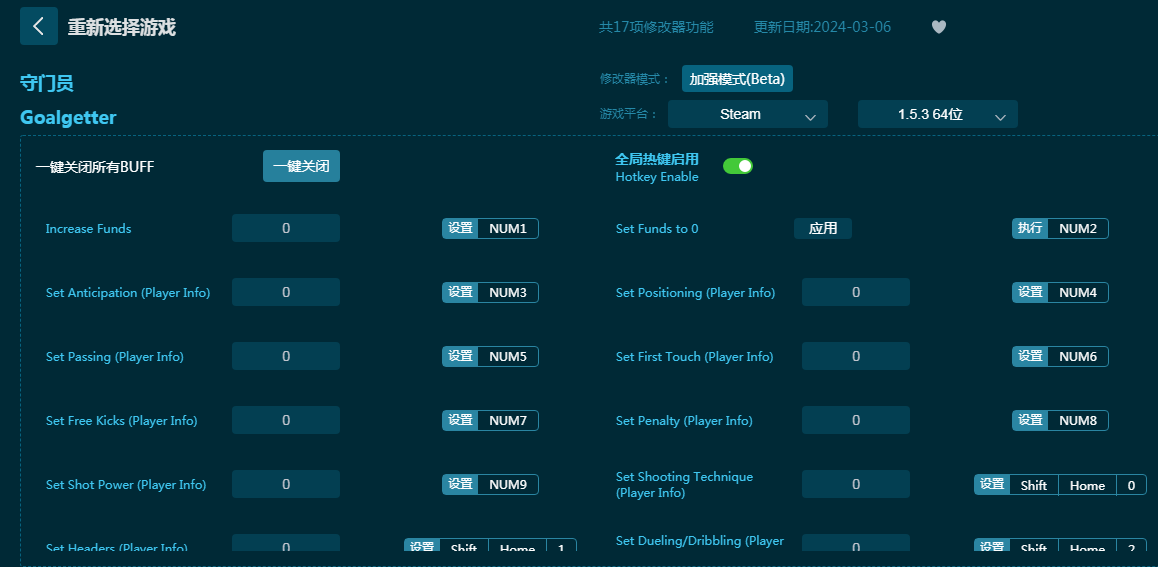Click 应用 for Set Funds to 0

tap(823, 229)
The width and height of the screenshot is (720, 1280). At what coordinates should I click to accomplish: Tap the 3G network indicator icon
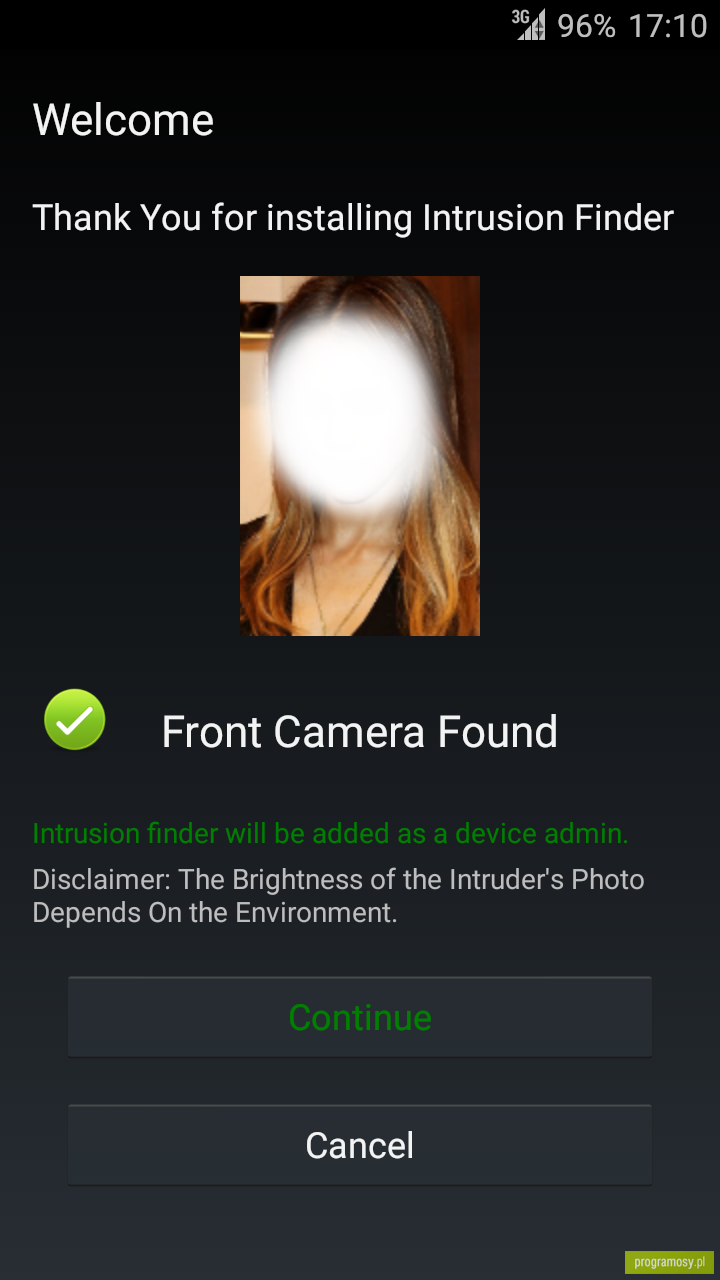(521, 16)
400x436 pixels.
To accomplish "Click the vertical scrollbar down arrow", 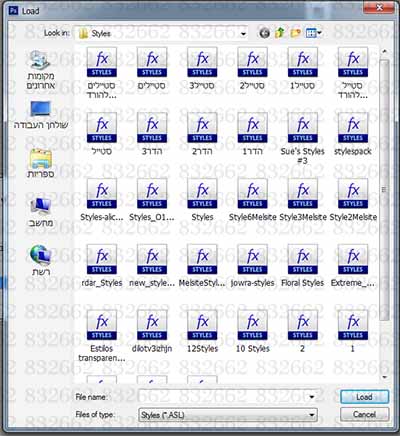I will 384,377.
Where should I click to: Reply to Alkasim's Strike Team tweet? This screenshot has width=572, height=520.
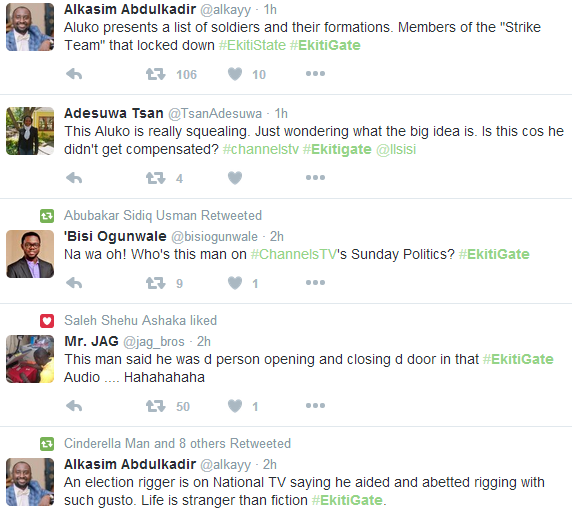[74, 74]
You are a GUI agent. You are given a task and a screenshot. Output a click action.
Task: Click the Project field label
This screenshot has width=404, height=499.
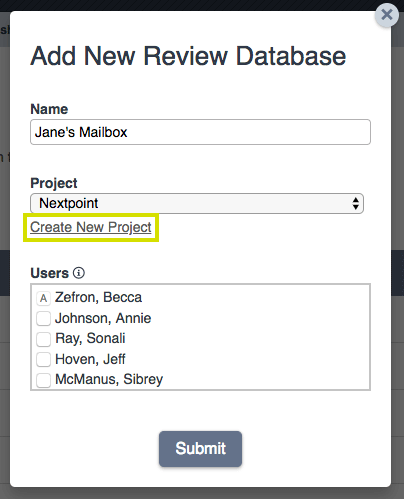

_Task to carry out_. Nothing but the lines from the line containing "Where should I" through the end of the data, both ends included, is to be reproduced, exactly as written and without the pictures.

_Worked solution_.
Where should I click to: Reply to Alkasim's Strike Team tweet? This screenshot has width=572, height=520.
[74, 74]
You are a GUI agent. You are given a task and a screenshot. Output a click action.
Task: Click the Project field label
This screenshot has width=404, height=499.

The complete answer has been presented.